Chacun de ces dispositifs, loin d’aider à illustrer un point de vue, constitue le point de vue dans un redéploiement permanent telle une épreuve au sens d’essais et de combats.

VERS LA FICTION

Après l’Océan – Tournage ©tomaBaqueni

Au long de mon parcours, je n’ai cessé de m’approcher de la fiction pour mettre en lumière les strates sensibles du jeu social d’où se dégage un sens profond qui, selon les cas, primera sur le repérable.

Dans les lieux de relégation où l’espace est raréfié et où la minute pèse, l’écriture cinématographique est poussée dans ses retranchements pour charrier les mondes sociaux dans leurs dimensions ambivalentes. “La fiction d’une intrigue”, dit Ricœur en 1983, “peut favoriser un non-dit par la suspension de la fonction référentielle du langage qui se dévoilera par la poésie ou la dimension imaginative.”

Go de nuit, les belles oubliées.
Kanté pleure deux amies retrouvées mortes sans seins et sans sexe

Balzac, Zola, Flaubert, Hugo, par leur attention portée aux ténèbres de l’âme humaine comme à sa part solaire ont éclairé le XIXe siècle français mieux que de nombreuses études académiques. Ils ont donné à leurs héros une incarnation sociale en matière d’exploration des désirs, des intrigues, de l’ambition, des transgressions, des révoltes, des veuleries : « toutes les impuissances et toutes les énergies traduites par les niaiseries de la vie journalière. » [Emile Zola 1869, La Tribune]

De son côté, le cinéaste Kieslowski [2006] déclare vouloir “enrichir le portrait de l’être humain d’une dimension supplémentaire, celle des pressentiments, des intuitions, des rêves, des préjugés, en un mot de la vie intérieure” qui, d’après l’auteur, n’a rien d’un monde sous-jacent et clos, mais un monde auquel le cinéma renvoie de manière immanente.

--- --- ---

CONSIGNE ÉCRITE 1 →
Recopiez le passage du texte sur la fiction qui va de "Chacun de ces" jusqu'à "sur le repérable.".
CONSIGNE ÉCRITE 2 →
Résumez en trois phrases le texte sur la fiction.

DONNÉES EXTRAITES →

--- --- ---

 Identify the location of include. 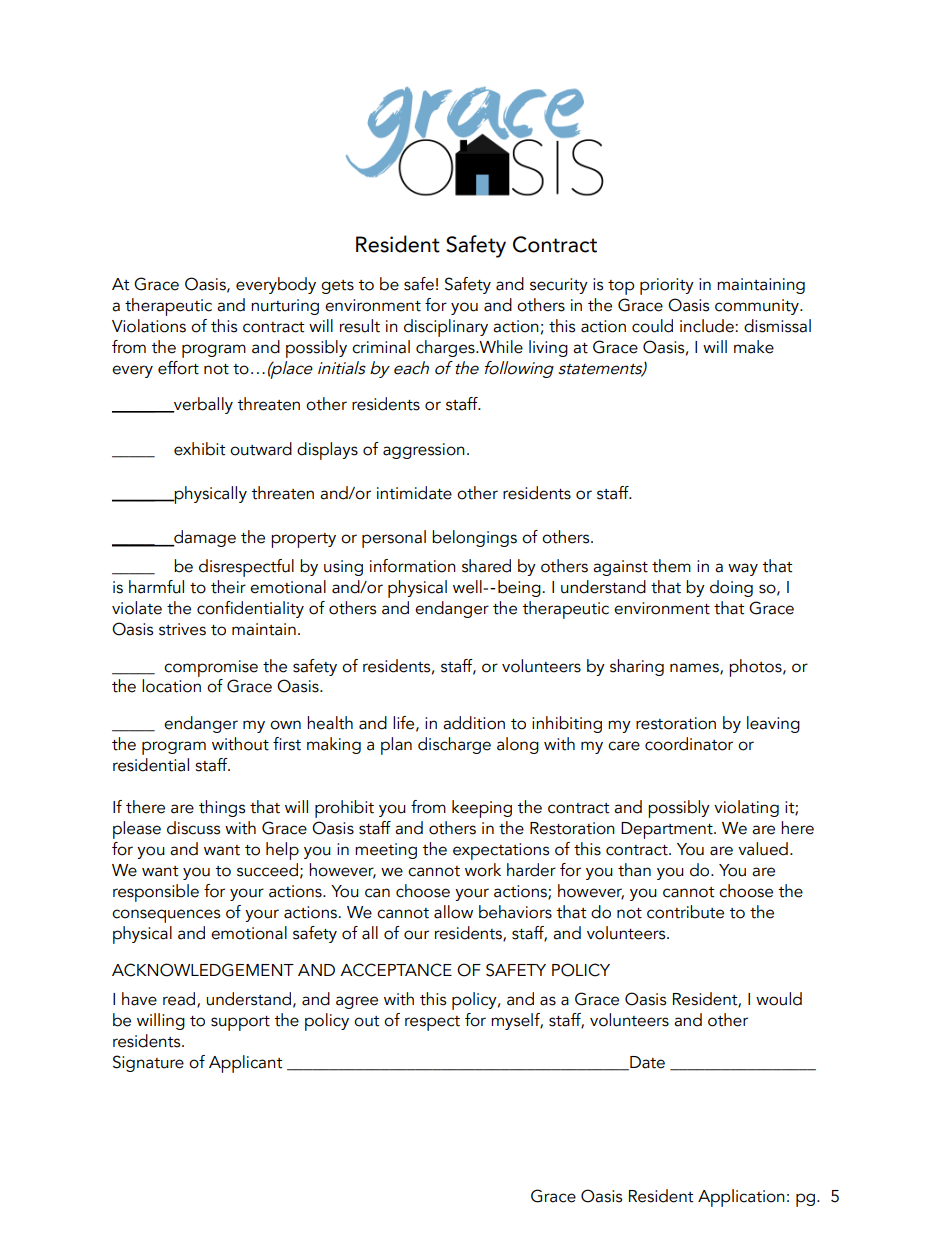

--- --- ---

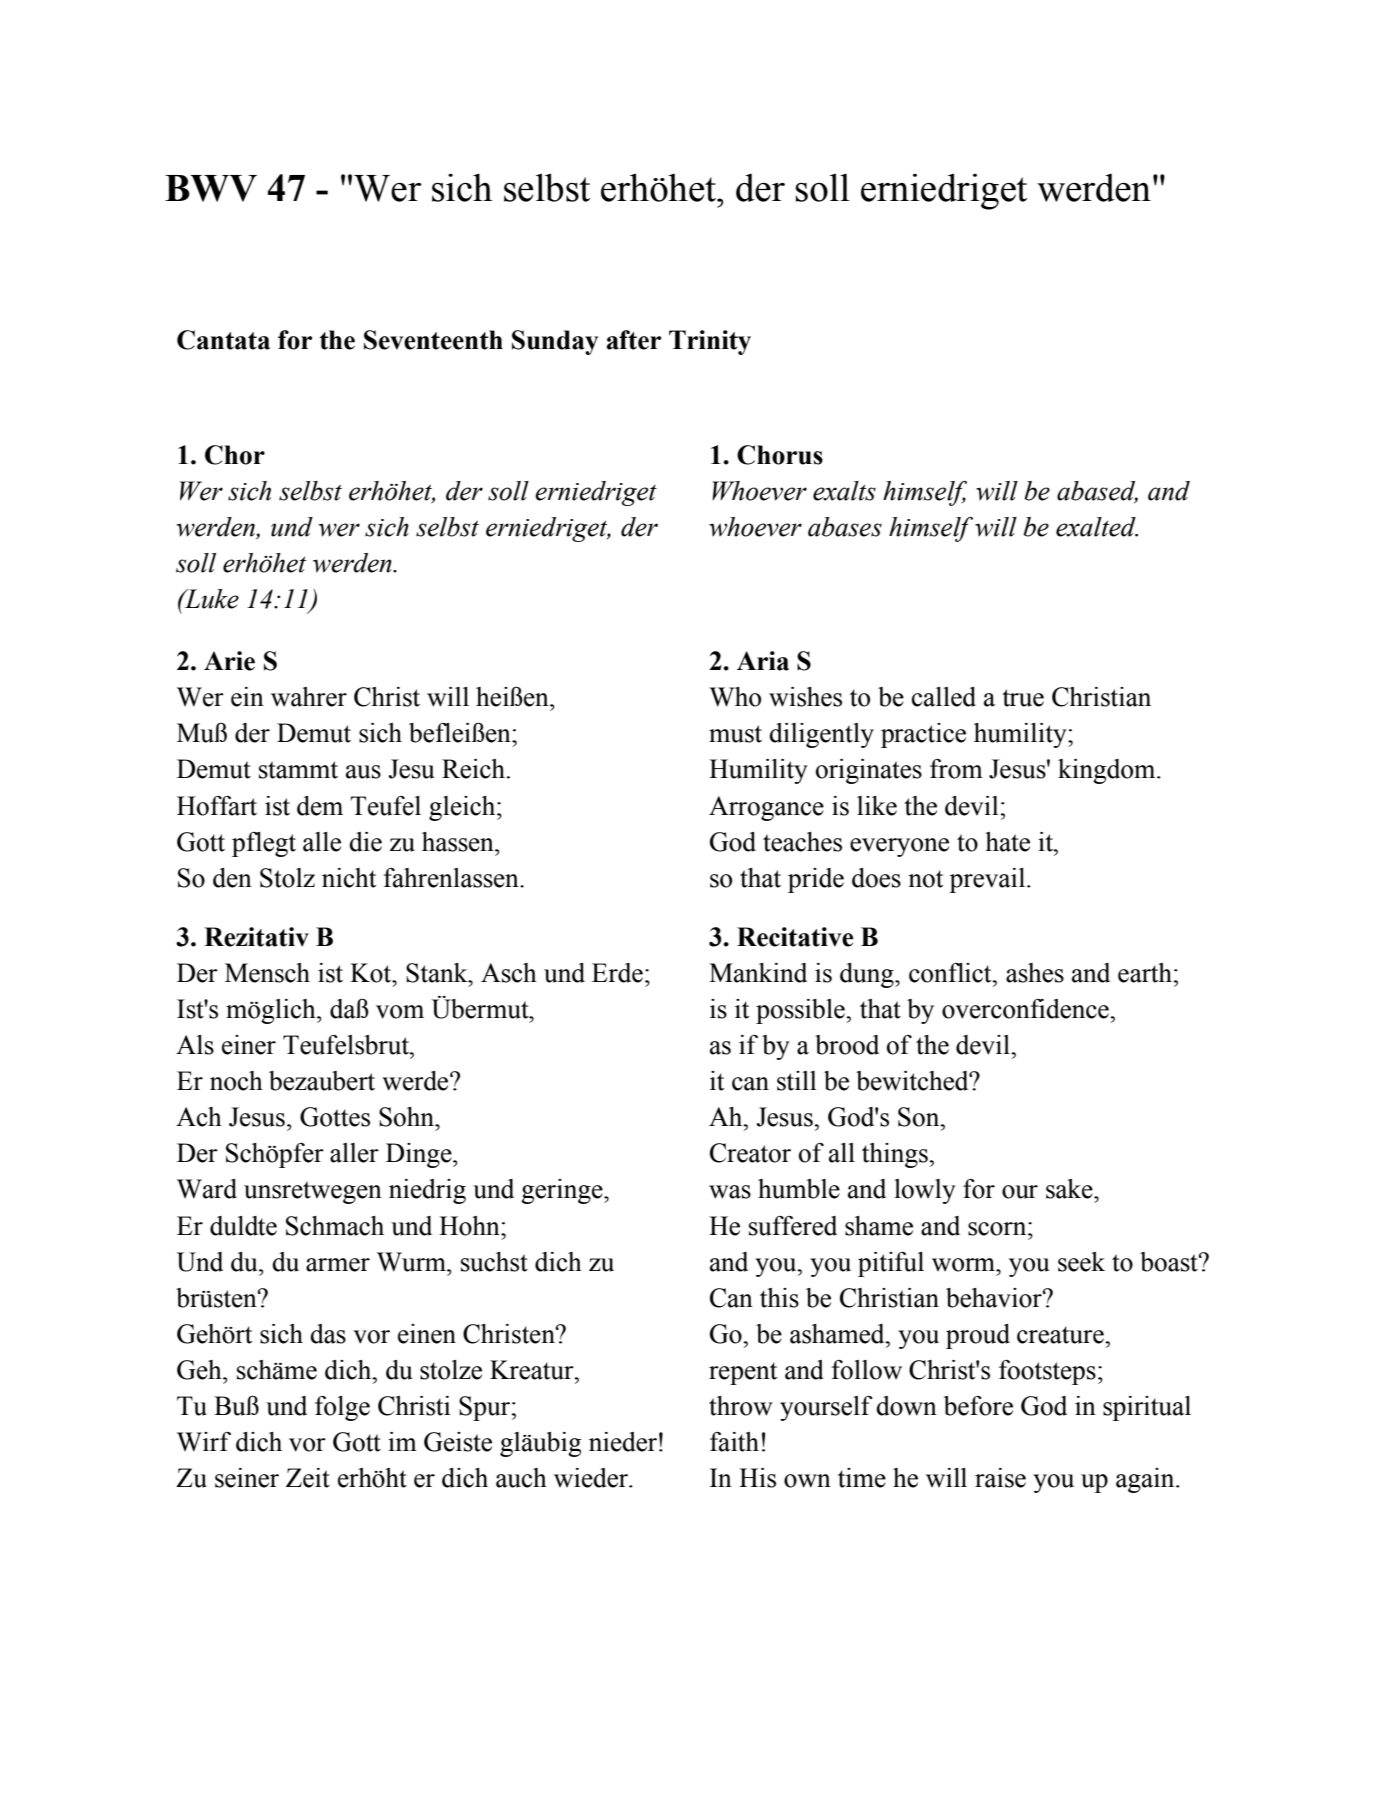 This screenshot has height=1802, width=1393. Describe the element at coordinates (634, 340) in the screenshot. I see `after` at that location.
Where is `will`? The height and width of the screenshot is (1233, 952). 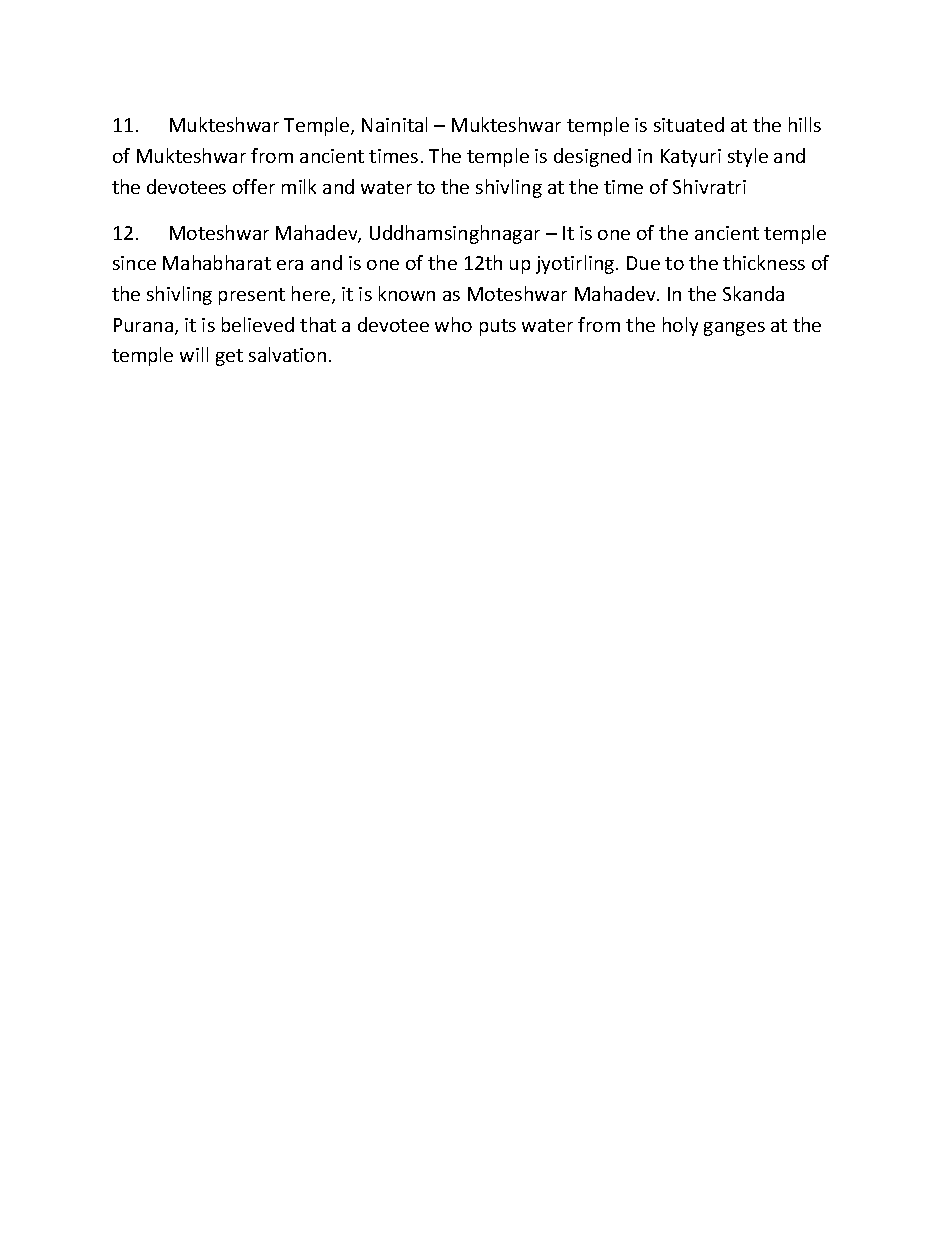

--- --- ---

CORRIGÉ DE L'EXERCICE 1 →
Chacun de ces dispositifs, loin d’aider à illustrer un point de vue, constitue le point de vue dans un redéploiement permanent telle une épreuve au sens d’essais et de combats.

VERS LA FICTION

Après l’Océan – Tournage ©tomaBaqueni

Au long de mon parcours, je n’ai cessé de m’approcher de la fiction pour mettre en lumière les strates sensibles du jeu social d’où se dégage un sens profond qui, selon les cas, primera sur le repérable.

CORRIGÉ DE L'EXERCICE 2 →
Le texte décrit un parcours qui se rapproche sans cesse de la fiction pour mettre en lumière les strates sensibles du jeu social, notamment dans les lieux de relégation où l'écriture cinématographique est poussée dans ses retranchements. Selon Ricœur, la fiction d'une intrigue peut favoriser un non-dit, et Balzac, Zola, Flaubert et Hugo ont éclairé le XIXe siècle français mieux que de nombreuses études académiques en donnant à leurs héros une incarnation sociale. Kieslowski déclare, pour sa part, vouloir enrichir le portrait de l'être humain de la vie intérieure, un monde auquel le cinéma renvoie de manière immanente.